All member institutions and the sector as a whole are and remain resilient to cyber threats.
Four roadmaps have been drawn up to help achieve this ambition. Because cyber security is the responsibility of the individual institutions, the roadmaps focus on everything that institutions want to do together, have in common and where it is efficient to organise something centrally. Solidarity is central to this and institutions have the room to maintain their own pace. Two of the four roadmaps have now been fleshed out. They are: Together in Control' and 'Technology, Awareness and Skills'.
1 | Being in control together
The roadmap 'Together in control' focuses on the organisational and policy aspects of cyber security. On the one hand, by helping institutions to become in control and to start working on a risk basis. On the other hand, by making sector-wide agreements on frameworks and standards frameworks, so that all institutions have a basic level and can work together as effectively as possible.
2 | Technology, awareness and skills
The roadmap "Technology, Awareness, and Skills" focuses on technical and executive measures that help institutions become more resilient. It is important to tackle this jointly, for example with a reference architecture, sector-wide crisis plan and agreements on basic measures. In this way, institutions can optimally help each other and exchange knowledge. In addition, institutions want to be able to act on risks and see the effect of risk-reducing measures.
Because cyber security and cyber threats are constantly evolving, we have opted for a flexible working method instead of a fixed programme for the next five years. A Cyber Security Steering Group has been set up, for example, which will review the goals of the zone every two months and make adjustments as necessary.
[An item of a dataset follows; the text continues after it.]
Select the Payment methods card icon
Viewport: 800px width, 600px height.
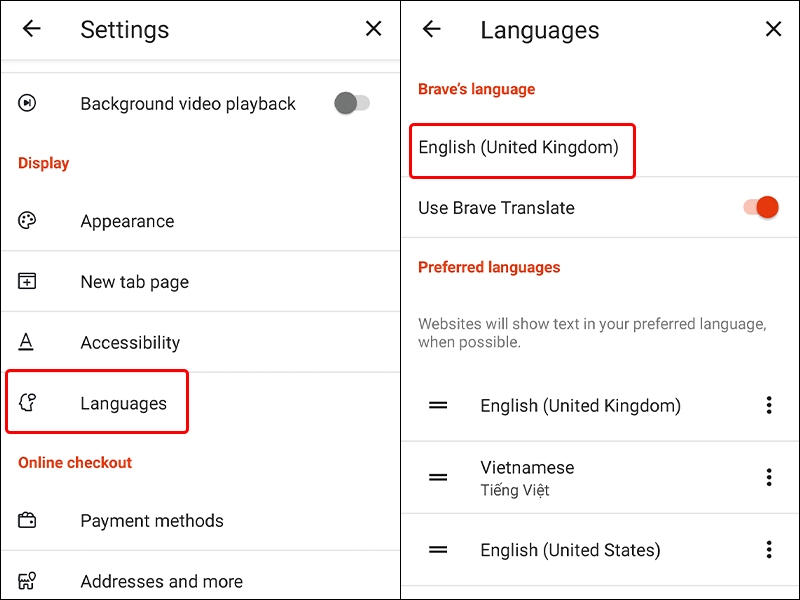pyautogui.click(x=26, y=521)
This group is made up of representatives from research universities, universities of applied sciences, the SCIRT and SCIPR communities, and SURF. Both the SURF Coordinating Contact Persons and the CISOs are represented on it.
CSC-WO: Frank Hendrickx, TU Eindhoven
U-CISO: Jérôme Zijderveld, TU Delft
CSC-HBO: André Zandberg, Fontys
HBO-CISO: Paula Duijnhoven, Hogeschool Leiden
CSC-MBO: Rick Ruumpol, ROC van Twente
IBP-Regie: Niels Hilhorst, ROC van Amsterdam
SCIPR-voorzitter: Anita Polderdijk-Rijntjes, Windesheim
SCIRT-voorzitter: Ewald Beekman, Amsterdam UMC
SURF: Floor Jas
Representative of small institutions: no permanent representative, someone always joins in.
The Innovation Zone is also accounted for twice a year by means of a report to SURF's Members' Council.